Document
----------

The Grove of the Caesars by Lindsey Davis

9781529374278

Publisher: Hodder & Stoughton (Trade Paperback – 2 April 2020)

Series: Flavia Albia – Book Eight

Length: 399 pages

My Rating: 5 out of 5 stars

Get ready for an outstanding historical murder mystery as one of my favourite authors, Lindsey Davis, returns with another book in her amazing Flavia Albia series, The Grove of the Caesars.

“Don’t go to the Grove.”

Rome, 89 AD. Flavia Albia, professional informer and all-around busy body, is still adjusting to domestic life with her new husband. When he is called away for a family emergency, Flavia takes up the reins of his construction business and begins to supervise several of their projects, especially a demolition and construction job within the sprawling gardens outside the city that Caesar long ago gifted to the people of Rome.

Ignoring the subtle warnings of those men familiar with the gardens to stay away from them and their accompanying sacred grove, Flavia visits the worksite, where she finds a series of mysterious scrolls buried in a cave. Why has someone buried a mass of scrolls from obscure Greek philosophers, and what dark secrets do the scrolls hold? Before Flavia can investigate any further, a woman is brutally murdered at a party held at the grove, and two of Flavia’s slaves go missing.

It turns out that there is a killer lurking in the sacred grove; one who targets women and who has successfully avoided detection for years. With the local vigiles failing to properly investigate the crime, Flavia decides to take on the case. However, can Flavia catch a murderer clever enough to escape justice for two decades, especially once the Emperor’s sinister secret agent Karus takes over the investigation? Forced to work with Karus once again, can Flavia find justice for all the murdered women, or will she end up as the next victim of one of Rome’s most dangerous killers?

----------

Collected data
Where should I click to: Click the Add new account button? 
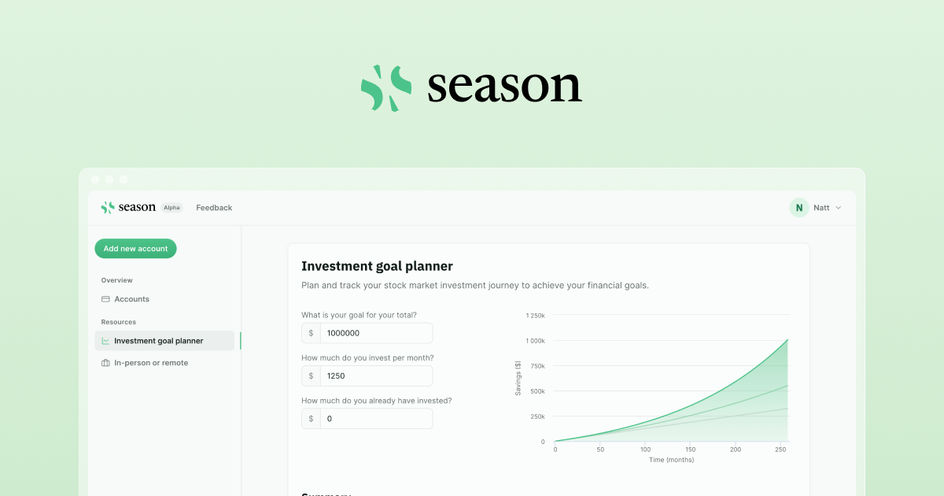135,248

----------

Exercises
**1.** According to the review of The Grove of the Caesars, what does Flavia Albia find buried in a cave at the worksite?
**2.** Carry on the review of The Grove of the Caesars from the point at which it stops.

Written answers
**1.** A series of mysterious scrolls.

**2.**
The Grove of the Caesars is a deeply compelling and highly entertaining novel that once again follows the clever and likeable protagonist, Flavia Albia, as she investigates a gruesome murder in the heart of ancient Rome. This is the eighth book in the excellent Flavia Albia series, which acts as a sequel to the 20-book long Marcus Didius Falco series of historical murder mystery novels. I have been a major fan of the Flavia Albia books for years, having read and reviewed all the previous novels in the series as soon as they came out (make sure to check out my reviews for the previous three books, The Third Nero, Pandora’s Boy and A Capitol Death). All of Davis’s previous novels have been extremely enjoyable, and I have been looking forward to reading The Grove of the Caesars for some time now, and once again Davis did not disappoint. The Grove of the Caesars is another outstanding read that successfully combines together a great murder mystery storyline with a detailed historical setting and engaging central protagonist to produce a captivating narrative that I ended up reading in very short order.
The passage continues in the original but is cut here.